Et illustrée: Mark Alizart fait partie de cette génération de jeunes philosophes nourris de culture médiatique: “rock, séries télévisées, science-fiction, pornographie, jeux vidéo, objets du quotidien (…), et non moins maîtres es concept”, “qui ont contribué ces dernières années à développer un domaine intellectuel, éditorial et événementiel souvent stimulant, étiqueté du pétillant terme de Deleuze”, (Le Monde, David Zerbib : Cf http://www.lemonde.fr/livres/article/2015/05/28/sagesse-de-la-pop-philosophie_4642351_3260.html#Rc5ehDtLS1ylJYHS.99 ).
D’accord avec Jean Rouzaud et les autres, du point de vue philosophique et littéraire : “le livre est une frénésie de références avec 2 à 4 philosophes cités par page ! Il faut parfois s’accrocher (mais il cite aussi Star Wars, Céline Dion ou Philip K Dick… )”, comme du point de vue culturel : “Pour une fois que la Pop culture est élevée au rang de philosophie néo religieuse, on ne va pas pleurer” !
Certes. Mais l’on peut tout de même s’interroger :
Sur la forme, peut-on contredire Alizart (ou maître Yoda) ? Comment pourrait-il “ne pas toujours avoir raison”, puisqu’il frappe les esprits par ce néologisme pop théologique inédit qui saisit l’air du temps, résume tout, et, facilement mémorisable, se substitue au langage et aux analyses historico-théologiques “classiques” ? Comment la “pop theologisation” des esprits aidera-t-elle à penser l’articulation de la transcendance et de l’immanence divines à travers l’aventure humaine de l’eros et de l’agapé ? La création de mots nouveaux synthétiques n’est certes pas le seul fait des publicitaires, des politiques et des manipulateurs, bien ou mal intentionnés. La philosophie comme la théologie ont l’art de créer des concepts et d’inventer des expressions nouvelles (telle l’utopie de Thomas More). Mais du point de vue de la pédagogie, la “novlangue” de George Orwell dans 1984, voulue par Big Brother, est destinée, non pas à exprimer des idées, mais bien à les détruire.

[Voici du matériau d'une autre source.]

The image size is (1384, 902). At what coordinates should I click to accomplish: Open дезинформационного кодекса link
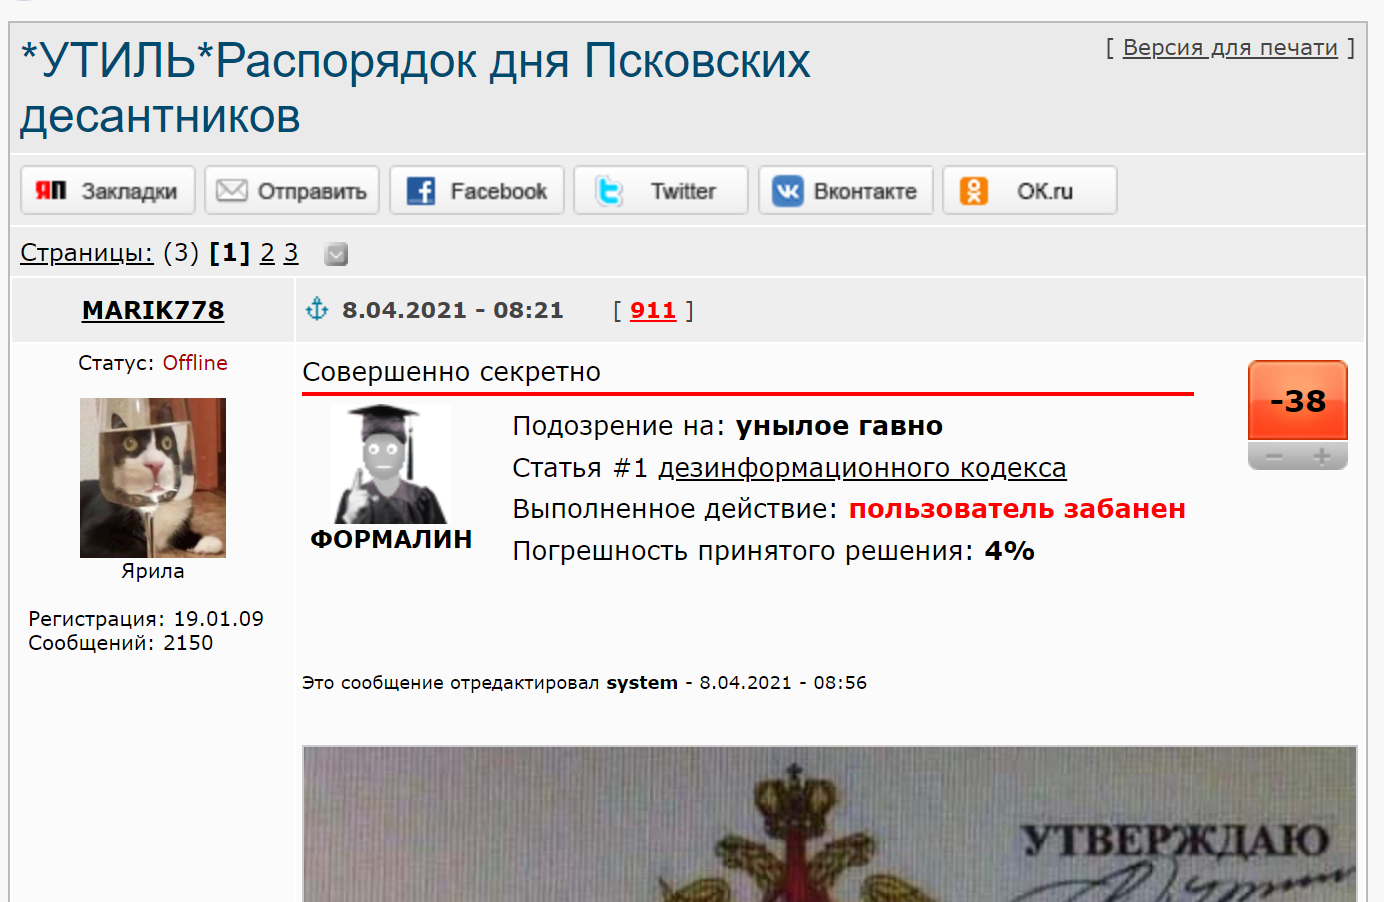(862, 468)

Sur le fond, si l’histoire anglo-européenne et leur pop culture peuvent être comprises comme une série de réponses à la question du salut, il est néanmoins encore utile, avec Heinz Wizmann, de “Penser entre les langues” (Albin Michel, 2012), plus fondamentalement :
Il ” (…) y a deux sentiments religieux fondamentaux. La première religiosité est celle de l’immanence et a été explorée philosophiquement par les Grecs. Il s’agit de considérer qu’une chose est d’autant plus divine qu’elle est plus présente. Tout peut être divin pour les Grecs, parce que le divin, c’est l’être. L’autre religiosité est celle du judaïsme : elle est fondée sur le sentiment que le vrai divin ne saurait être présent – il est transcendant. Le christianisme peut être considéré comme une synthèse acrobatique entre les deux et l’Islam comme une volonté de faire retour à une transcendance plus rigoureuse. Mais aucune des trois religions de la transcendance n’a su effacer la religiosité première, celle du présent, qui sommeille en chacun de nous.” (Philosophie Magazine, été 2015, p. 72).